## Objective
Reproduce the entries starting at the line containing "Task: Open Houseman's avatar image" and ending at the close of the entries, replacing "screenshot" with "capture" and leaving all else unchanged.

::: Extracted data :::

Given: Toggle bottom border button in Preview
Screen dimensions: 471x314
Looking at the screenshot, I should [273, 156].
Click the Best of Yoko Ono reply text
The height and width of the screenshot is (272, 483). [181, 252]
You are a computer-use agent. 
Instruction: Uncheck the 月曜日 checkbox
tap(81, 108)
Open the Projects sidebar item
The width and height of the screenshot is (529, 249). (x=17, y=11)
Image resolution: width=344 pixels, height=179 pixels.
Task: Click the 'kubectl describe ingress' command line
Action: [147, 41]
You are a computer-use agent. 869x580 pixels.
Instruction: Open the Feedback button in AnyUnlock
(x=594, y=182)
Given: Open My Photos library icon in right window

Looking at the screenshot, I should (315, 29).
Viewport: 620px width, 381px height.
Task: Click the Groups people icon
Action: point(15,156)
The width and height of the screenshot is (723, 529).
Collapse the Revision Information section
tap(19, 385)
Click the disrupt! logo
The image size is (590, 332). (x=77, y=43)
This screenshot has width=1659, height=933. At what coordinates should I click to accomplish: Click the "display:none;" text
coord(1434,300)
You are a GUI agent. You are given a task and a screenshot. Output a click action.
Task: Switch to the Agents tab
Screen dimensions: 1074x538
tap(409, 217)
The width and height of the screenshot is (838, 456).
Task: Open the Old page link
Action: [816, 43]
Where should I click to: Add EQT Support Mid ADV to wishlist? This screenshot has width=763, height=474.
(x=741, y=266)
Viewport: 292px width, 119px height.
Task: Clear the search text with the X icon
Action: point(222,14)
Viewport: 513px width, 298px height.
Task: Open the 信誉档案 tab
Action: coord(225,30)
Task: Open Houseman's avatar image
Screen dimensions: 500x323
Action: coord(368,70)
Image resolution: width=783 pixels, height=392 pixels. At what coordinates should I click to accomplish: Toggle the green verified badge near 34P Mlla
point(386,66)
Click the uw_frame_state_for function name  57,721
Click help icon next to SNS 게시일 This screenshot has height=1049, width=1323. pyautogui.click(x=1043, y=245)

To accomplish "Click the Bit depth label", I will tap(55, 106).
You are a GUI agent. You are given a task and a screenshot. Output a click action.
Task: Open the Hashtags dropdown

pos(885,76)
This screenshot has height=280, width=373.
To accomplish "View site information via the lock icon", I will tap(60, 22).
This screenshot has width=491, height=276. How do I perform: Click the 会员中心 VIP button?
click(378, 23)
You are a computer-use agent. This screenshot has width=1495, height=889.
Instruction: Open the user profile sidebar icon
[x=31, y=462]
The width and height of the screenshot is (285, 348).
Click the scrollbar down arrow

:::

## Final result
Task: Open Houseman's avatar image
Screen dimensions: 500x323
Action: coord(368,70)
Image resolution: width=783 pixels, height=392 pixels. At what coordinates should I click to accomplish: Toggle the green verified badge near 34P Mlla
point(386,66)
Click the uw_frame_state_for function name  57,721
Click help icon next to SNS 게시일 This capture has height=1049, width=1323. pyautogui.click(x=1043, y=245)

To accomplish "Click the Bit depth label", I will tap(55, 106).
You are a GUI agent. You are given a task and a capture. Output a click action.
Task: Open the Hashtags dropdown

pos(885,76)
This capture has height=280, width=373.
To accomplish "View site information via the lock icon", I will tap(60, 22).
This capture has width=491, height=276. How do I perform: Click the 会员中心 VIP button?
click(378, 23)
You are a computer-use agent. This capture has width=1495, height=889.
Instruction: Open the user profile sidebar icon
[x=31, y=462]
The width and height of the capture is (285, 348).
Click the scrollbar down arrow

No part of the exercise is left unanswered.